§ The task
Your output should be the lines from the start of the data through the line containing "Task: Snooze this email with the clock icon", exactly and nothing more.

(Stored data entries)
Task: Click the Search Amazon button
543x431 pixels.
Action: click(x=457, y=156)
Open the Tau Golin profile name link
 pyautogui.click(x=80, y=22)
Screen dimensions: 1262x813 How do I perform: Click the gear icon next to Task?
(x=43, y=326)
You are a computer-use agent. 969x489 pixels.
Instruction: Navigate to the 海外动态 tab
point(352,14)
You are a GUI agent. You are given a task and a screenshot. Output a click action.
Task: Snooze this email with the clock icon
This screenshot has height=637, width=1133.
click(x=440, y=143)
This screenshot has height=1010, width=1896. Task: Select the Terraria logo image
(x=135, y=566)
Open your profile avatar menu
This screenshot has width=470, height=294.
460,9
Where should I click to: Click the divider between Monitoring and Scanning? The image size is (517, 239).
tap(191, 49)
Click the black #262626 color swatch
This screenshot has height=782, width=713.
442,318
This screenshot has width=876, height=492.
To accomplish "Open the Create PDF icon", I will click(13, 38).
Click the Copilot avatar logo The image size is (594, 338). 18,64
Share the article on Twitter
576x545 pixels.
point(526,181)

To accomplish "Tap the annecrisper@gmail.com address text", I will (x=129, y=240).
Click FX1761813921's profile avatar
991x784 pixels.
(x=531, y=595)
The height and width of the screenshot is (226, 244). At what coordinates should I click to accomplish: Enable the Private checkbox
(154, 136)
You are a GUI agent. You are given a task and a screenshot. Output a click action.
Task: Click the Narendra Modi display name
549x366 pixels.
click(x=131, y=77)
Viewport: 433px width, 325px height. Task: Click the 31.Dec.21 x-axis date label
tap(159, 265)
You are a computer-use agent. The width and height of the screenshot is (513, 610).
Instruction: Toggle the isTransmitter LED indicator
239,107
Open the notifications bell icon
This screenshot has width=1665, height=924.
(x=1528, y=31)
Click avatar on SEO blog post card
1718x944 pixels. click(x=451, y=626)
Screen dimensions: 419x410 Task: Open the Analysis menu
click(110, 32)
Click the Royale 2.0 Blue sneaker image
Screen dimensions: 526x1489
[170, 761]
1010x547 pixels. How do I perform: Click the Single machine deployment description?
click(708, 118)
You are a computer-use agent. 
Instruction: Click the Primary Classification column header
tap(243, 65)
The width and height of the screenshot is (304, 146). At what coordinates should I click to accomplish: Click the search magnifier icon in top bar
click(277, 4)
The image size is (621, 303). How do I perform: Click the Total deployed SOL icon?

§ Solution to the exercise
Task: Click the Search Amazon button
543x431 pixels.
Action: click(x=457, y=156)
Open the Tau Golin profile name link
 pyautogui.click(x=80, y=22)
Screen dimensions: 1262x813 How do I perform: Click the gear icon next to Task?
(x=43, y=326)
You are a computer-use agent. 969x489 pixels.
Instruction: Navigate to the 海外动态 tab
point(352,14)
You are a GUI agent. You are given a task and a screenshot. Output a click action.
Task: Snooze this email with the clock icon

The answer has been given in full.